SUARBERITA.COM - Menteri Koordinator Bidang Hukum, HAM, Imigrasi, dan Pemasyarakatan Yusril Ihza Mahendra menginstruksikan Wakil Menteri Imigrasi dan Pemasyarakatan Silmy Karim serta seluruh jajaran Imigrasi yang dipanggil KPK untuk kooperatif dan mengikuti seluruh proses pemeriksaan.
Yusril menegaskan pemerintah mendukung penuh KPK mengusut dugaan korupsi di lingkungan Direktorat Jenderal Imigrasi. Menurut dia, KPK memiliki kewenangan independen untuk menuntaskan perkara tersebut demi menegakkan keadilan.
"Kami pastikan pemerintah tidak akan menghalang-halangi proses hukum. Kami membuka pintu koordinasi selebar-lebarnya dan siap membantu penyidik KPK jika memerlukan data atau informasi tambahan," ucap Yusril dikutip dari Antara, Kamis (4/6/2026).
Dia meminta semua pihak menghormati proses hukum dan menunggu hasil penyidikan hingga perkara dibuktikan di pengadilan. Yusril juga mengapresiasi konsistensi KPK dalam pemberantasan korupsi.
Terkait laporan kepada Presiden, Yusril menyebut KPK tidak memiliki kewajiban struktural untuk melaporkan proses penyidikan karena berstatus lembaga independen.
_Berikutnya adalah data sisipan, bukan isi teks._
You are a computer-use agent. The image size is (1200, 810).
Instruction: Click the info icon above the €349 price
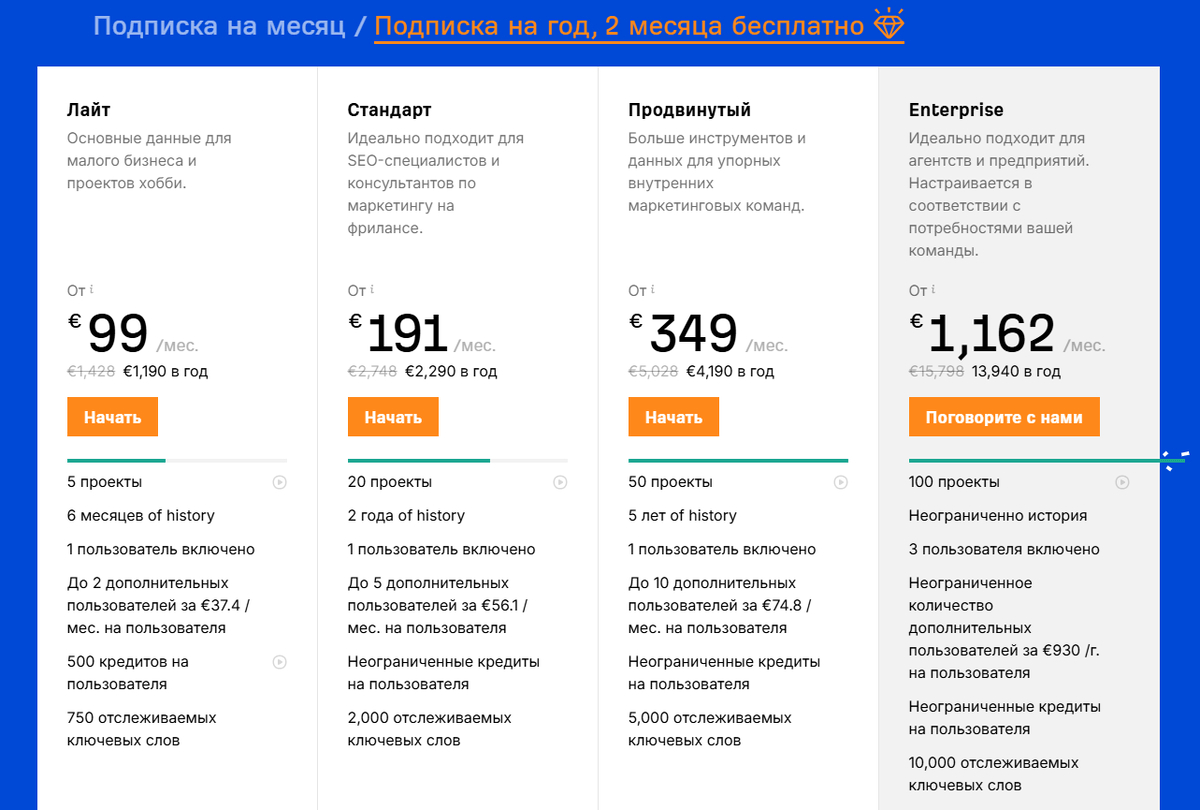pyautogui.click(x=653, y=289)
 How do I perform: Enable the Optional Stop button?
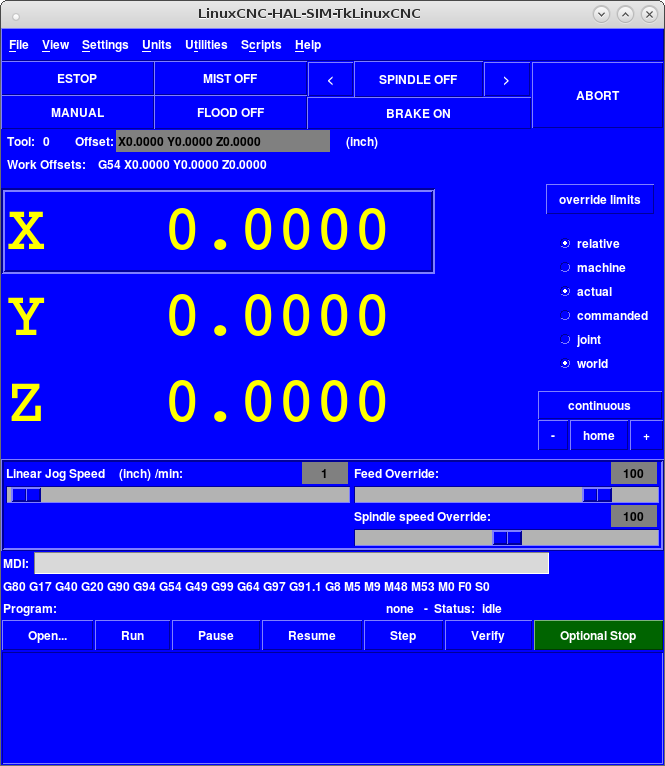(598, 636)
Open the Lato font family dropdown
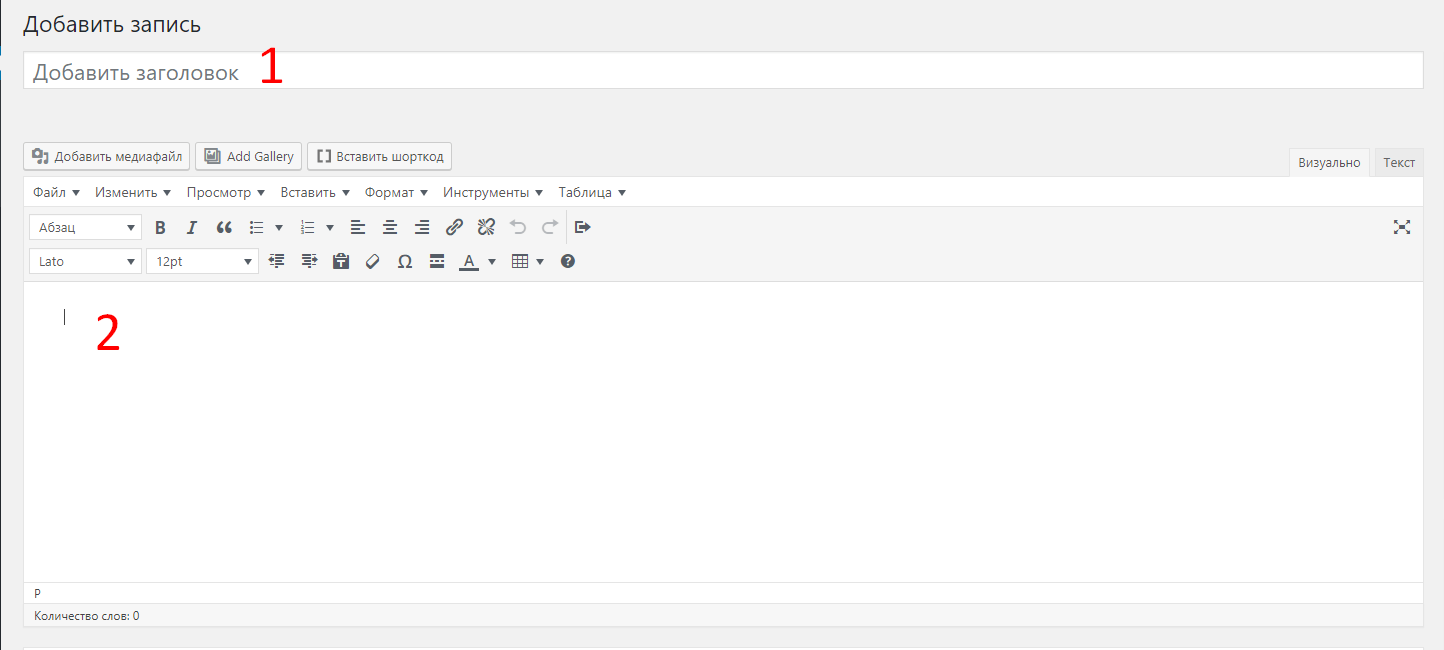1444x650 pixels. click(x=86, y=262)
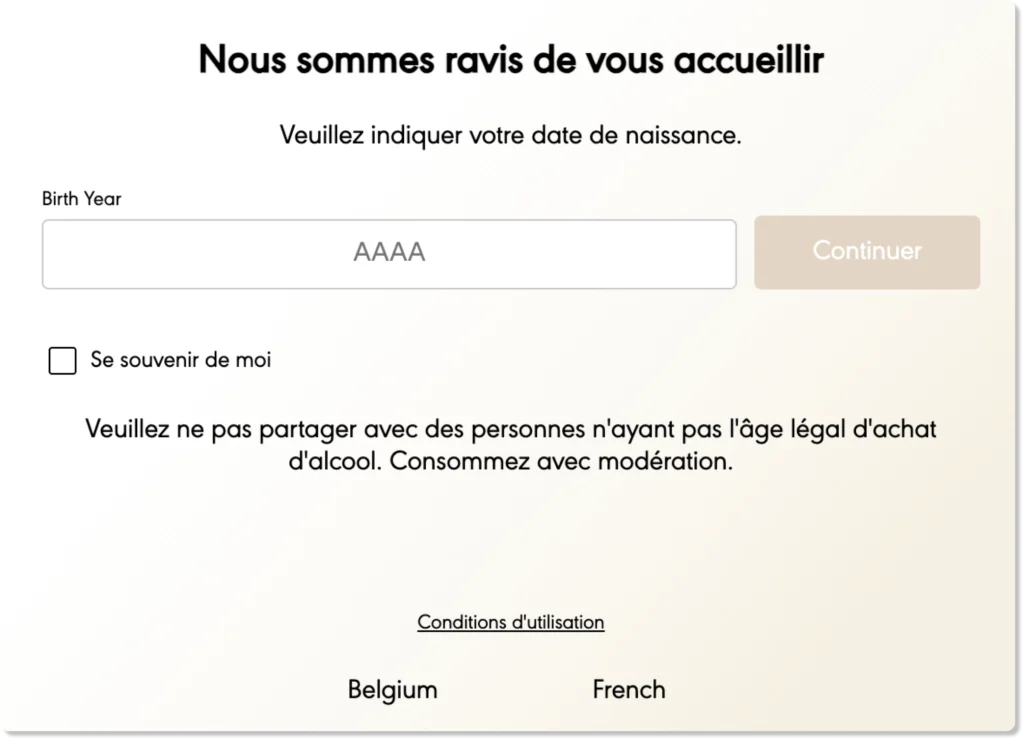Click the word "votre" in the subtitle
This screenshot has height=740, width=1024.
click(497, 135)
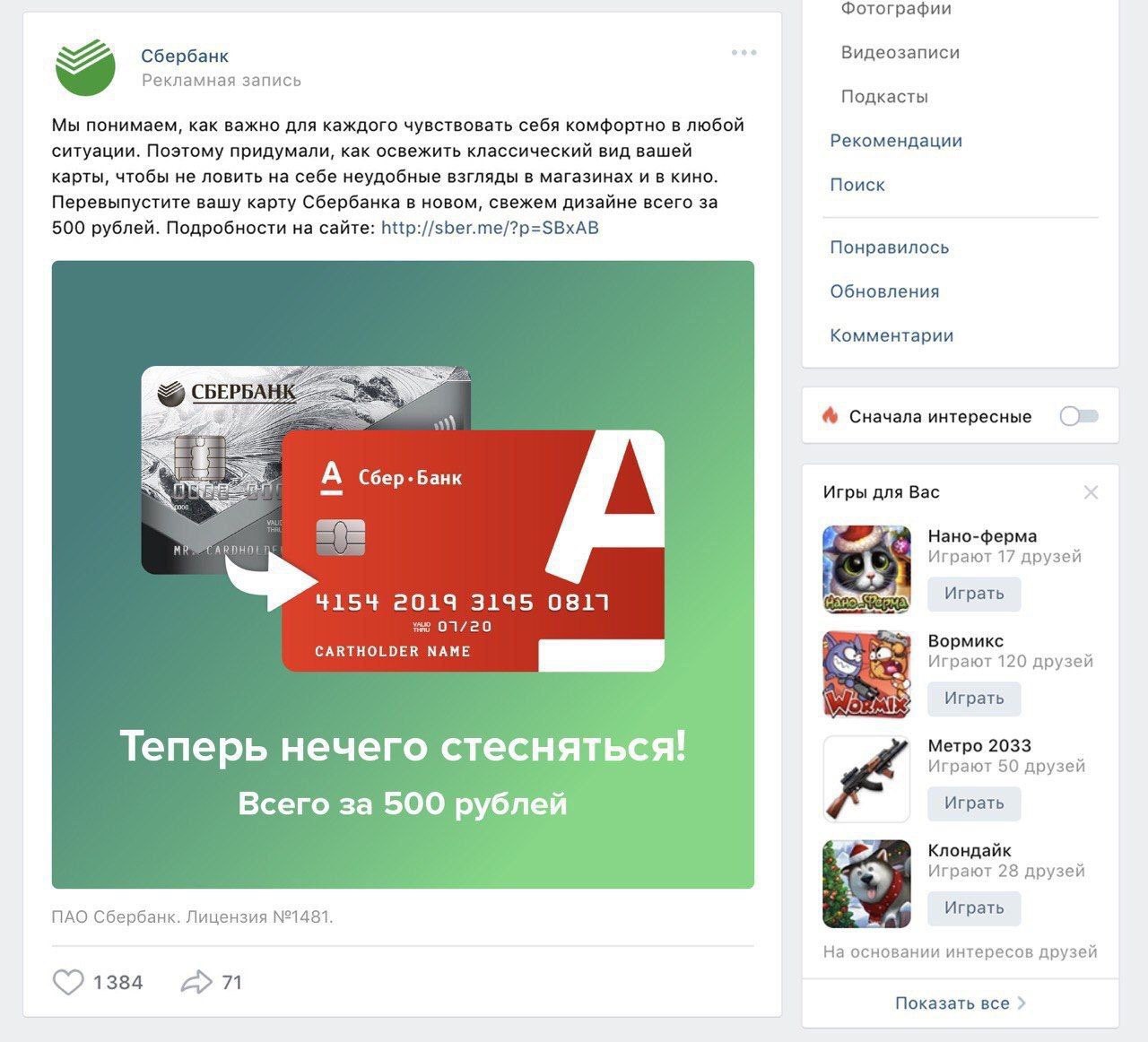Screen dimensions: 1148x1042
Task: Open the Вормикс game thumbnail
Action: pos(866,674)
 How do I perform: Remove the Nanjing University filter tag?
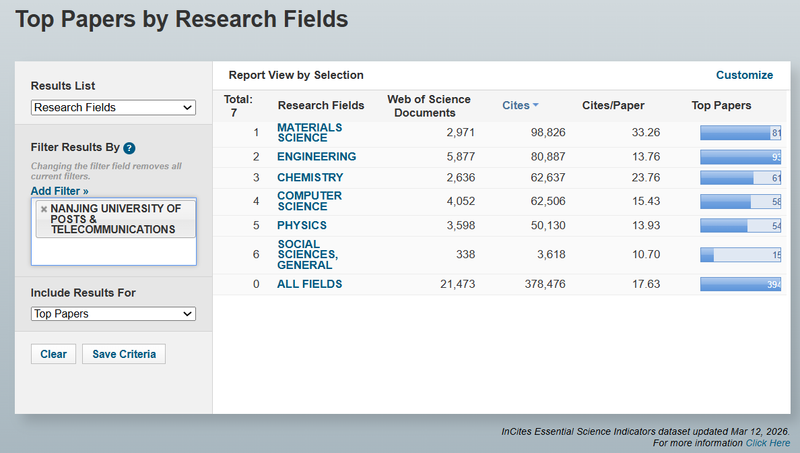(43, 209)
Kasus yang diusut KPK diduga terkait praktik penyimpangan dalam percepatan penerbitan Izin Tinggal Terbatas (ITAS) dan Izin Tinggal Tetap (ITAP), terutama bagi Tenaga Kerja Asing (TKA).
Sejumlah oknum diduga memungut biaya di luar ketentuan agar dokumen lebih cepat diterbitkan. Berdasarkan Undang-Undang Tindak Pidana Korupsi (UU Tipikor), pungutan yang tidak disetorkan ke kas negara dapat dikategorikan sebagai tindak pidana pemerasan.